乳酚棉兰染液：苯酚20 g，甘油40 ml，乳酸20 ml，棉兰0.05 g，蒸馏水20 ml，将棉兰溶于蒸馏水中，再加入其他成分，微加热，使其溶解，冷却备用。

1.2试验方法

1.2.1分离中所用的诱饵线虫从胃肠道线虫自然感染的绵羊中分离的蛇形毛圆线虫（Trichostrongylus colubriformis）3期幼虫（L3）保存在4℃冰箱内。为了恢复T.colubriformis L3的活力，对两只三个月龄的绵羊在室内进行人工感染。首先对这两只绵羊进行驱虫，联合使用阿苯达唑15 mg/kg和左旋咪唑7.5 mg/kg。驱虫一周以后，将存储于4℃冰箱内的T.colubriformis L3进行计数，将含有约10 000条L3的悬液灌服两只绵羊。一般在3周后寄生虫感染取得成功，用棉布制作的收集袋收集感染羊的粪便，与适量灭菌的锯末混匀置于医用搪瓷盒，在25℃恒温培养箱中培养10 d，为了保持湿度其间需喷洒适量灭菌水并搅拌混匀。经过一段时间后L3会自动爬上搪瓷盖，这时用灭菌蒸馏水冲洗L3到250 ml烧杯中。过滤去除液体中的杂质，用贝尔曼分离装置分离6 h将活跃的幼虫浓缩进小试管中，同时含有幼虫的沉积物用灭菌蒸馏水以5 min 1 000 rpm的速度离心清洗4次，每次离心后弃去上清液。在清洗后的幼虫液中取20μl的等份试样5份分别进行计数以对悬浮总的L3数量进行估算。

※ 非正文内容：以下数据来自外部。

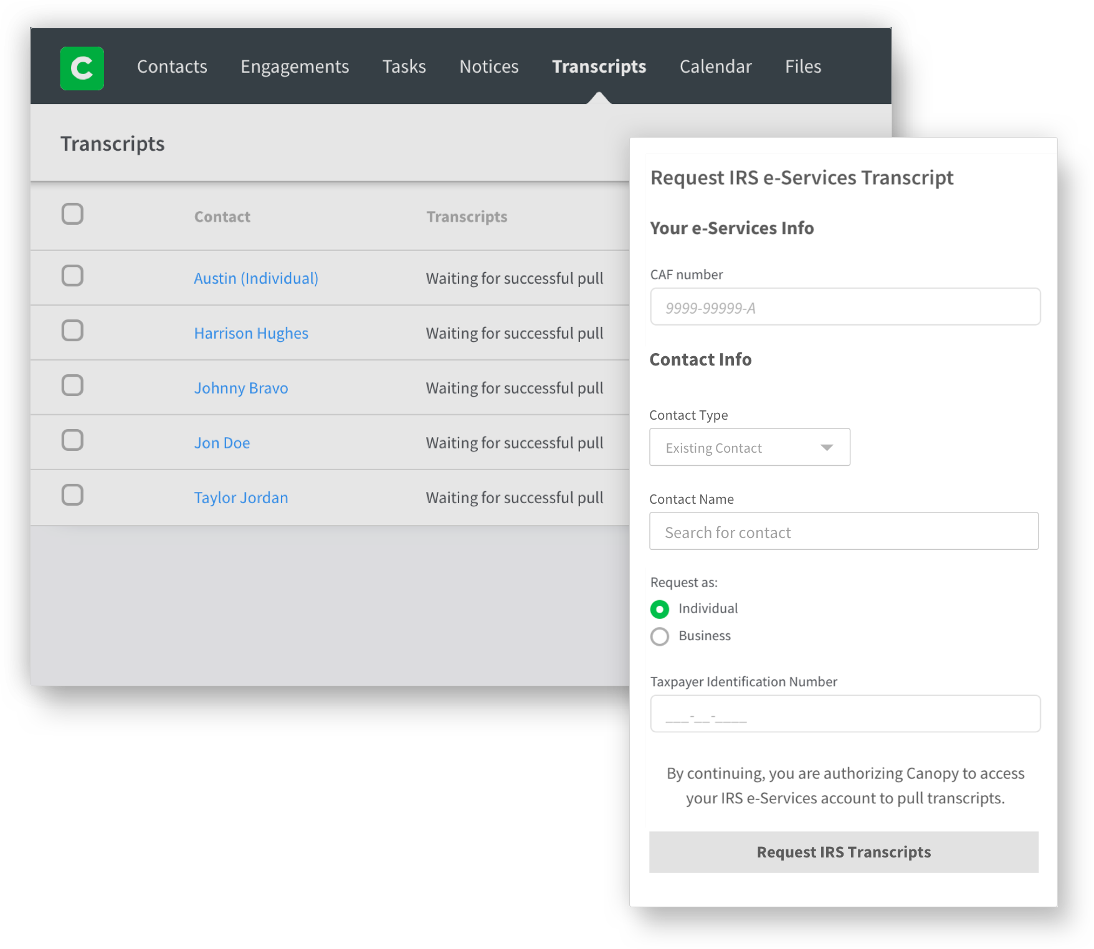Open the Engagements section
This screenshot has width=1094, height=949.
[294, 67]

1.2.2真菌纯化中所使用的秀丽隐杆线虫将秀丽隐杆线虫（Caenorhabditis elegans）放置在含有NGM培养介质的培养皿中，通过将培养基与无菌蒸馏水浸泡1 min来吸取线虫。浸泡液使用贝尔曼分离漏斗将这些线虫分离进小试管中。之后，将线虫用无菌蒸馏水以10 min 500 rpm离心，清洗4次，每次离心后弃去上清液。为了估计C.elegans的数量，采用20 μl等份试样5份分别进行计数然后对悬浮液中的C.elegans总数进行估算。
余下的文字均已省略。